Ayer, en una de las mensuales reuniones con comida incluida que organizamos unos amigos que hemos tenido el buen sentido de jubilarnos, me llamaron del diario para darme la mala nueva. En Biar, con una temperatura muy baja pero corregida con la calefacción de propano, el ambiente se heló de inmediato cuando lo comuniqué a los presentes. Aunque pronto, su recuerdo nos impulsó a hablar de él. Allí estábamos algunos de los amigos y conocidos de Enrique e inmediatamente, como si él se hubiese presentado allí para disfrutar con nosotros de las charlas, pullas y chanzas que solemos (especialmente con los que no están presentes), Enrique se incorporó a nuestras conversaciones como uno más. Nos solazamos recordando un montón de anécdotas reídas con él, algunas impublicables. Y desde ese momento, Enrique, nuestro Enrique, se quedó allí, entre todos nosotros, como uno más de la panda de jubilatas, aunque él nos llevara quince años.
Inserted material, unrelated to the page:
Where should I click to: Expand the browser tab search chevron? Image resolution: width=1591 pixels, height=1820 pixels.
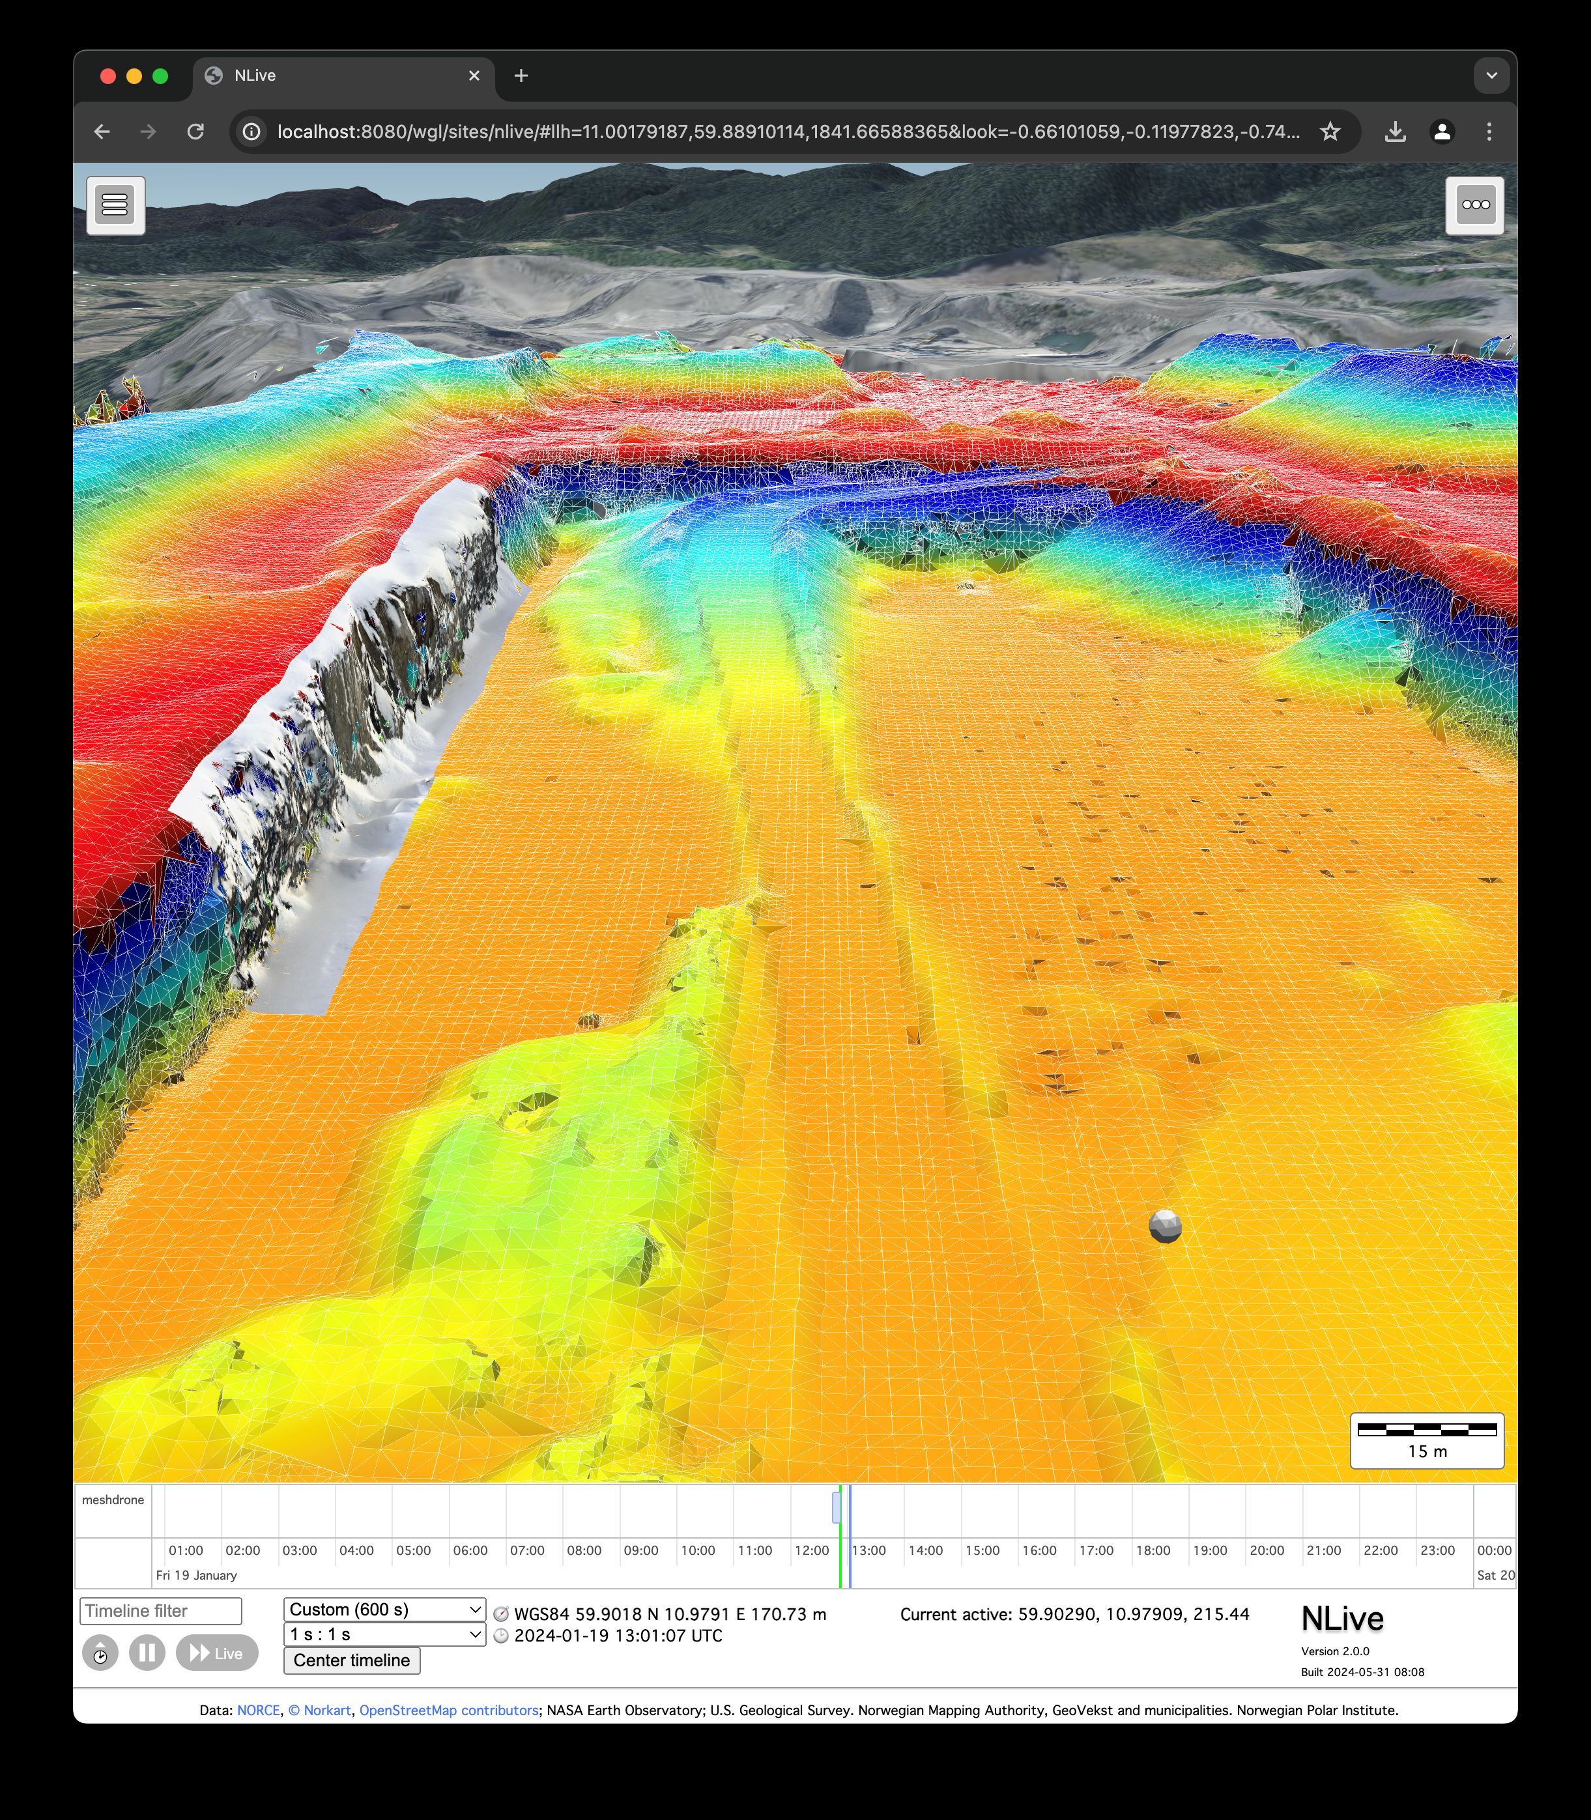pyautogui.click(x=1492, y=75)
Mario, que lo conoció en la academia de Enrique frente a la estación donde recibía clases de matemáticas del ilustre escritor y luego también cronista, fantaseaba con que en el patio de su casa Enrique tenía un águila que mostraba encantado a quien quisiese verla. José Ramón le corregía. Era una tortuga, él nunca había visto la dichosa águila. Un José Ramón que visitaba su casa en Marvá mientras aprendía dibujo de Enrique.

Otro de nosotros, Enrique Giménez, recordaba los consejos literarios que solía recibir de Enrique. O cuando leyó su laudatio al recibir Cerdán Tato el Premio Maisonnave de nuestra Universidad. Mientras Mario aseguraba que Enrique había cursado estudios navales, afirmando haberle visto en una foto con uniforme de Guardiamarina, Enrique Giménez, muy puesto en razón, decía que él había visto fotos de Cerdán Tato con el uniforme de la Academia del Aire en San Javier. Los dos tenían razón. En la contraportada de la novela, su primera novela, Un agujero en la luz, Premio Gabriel Miró de novela corta en 1957, escrita con apenas veinticinco años, y que tengo dedicada por el autor a mi suegro Antonio Azorín, se dice de él: «Muy joven ingresó en la Academia General del Aire. Tres años después, abandonó la carrera militar y viajó por España, África del Norte y Francia». Y que posteriormente, siempre con el espíritu aventurero que le llevó a recorrer medio mundo, cursó los estudios de Náutica y de Magisterio.

Entre nosotros, ese día, faltaba Jaime, otro de los asiduos a nuestras pantagruélicas citas mensuales. En caso de haber estado, seguro que nos hubiera contado alguna de las muchas anécdotas de Enrique cuando Jaime lo entrevistó en numerosas ocasiones para realizar su tesina de licenciatura, tesina sobre Enrique y su obra que dirigió otro amigo, Miguel Ángel Lozano.

Un servidor recordaba la época en que lo traté más a fondo. Yo trabajaba en la Conselleria de Cultura y desde un principio, cuando teníamos escasas competencias y ningún dinero, Enrique aceptó colaborar con el equipo dirigido por Ciprià Ciscar. También cuando ganó una convocatoria literaria con la obligación de escribir una novela y las dificultades, ¡ufff!, sufridas para que aquello llegase a buen puerto. O cuando, muchos, entre ellos su amigo Ricardo Bellveser, lo propusimos como candidato al Premi de les Lletres Valencianes, y que tan merecidamente obtuvo. Años después, cuando el desencanto de la política partidista nos embargaba a ambos, Enrique dirigió un curso en la Seu Universitaria de Alicante sobre la novela social española de los cincuenta y sesenta, en la que él figuraba con méritos propios junto a nombres como los de Fernández Santos, los Goytisolo, Sánchez Ferlosio o sus amigos y compañeros ideológicos Antonio Ferres o Armando López Salinas.

Enrique Cerdán Tato, hombre comprometido como pocos en todo aquello que creía, especialmente en rechazar la injusticia y la insolidaridad, siempre dispuesto a colaborar en una causa noble, volvió a juntarse con nosotros tras mucho tiempo sin reírnos juntos, en una tarde fría pero cálida de Biar. Fue como en aquella bella película de Lawrence Kasddan, Reencuentro, donde amigos de siempre pasan revista a unos tiempos que nunca, nunca, volverán.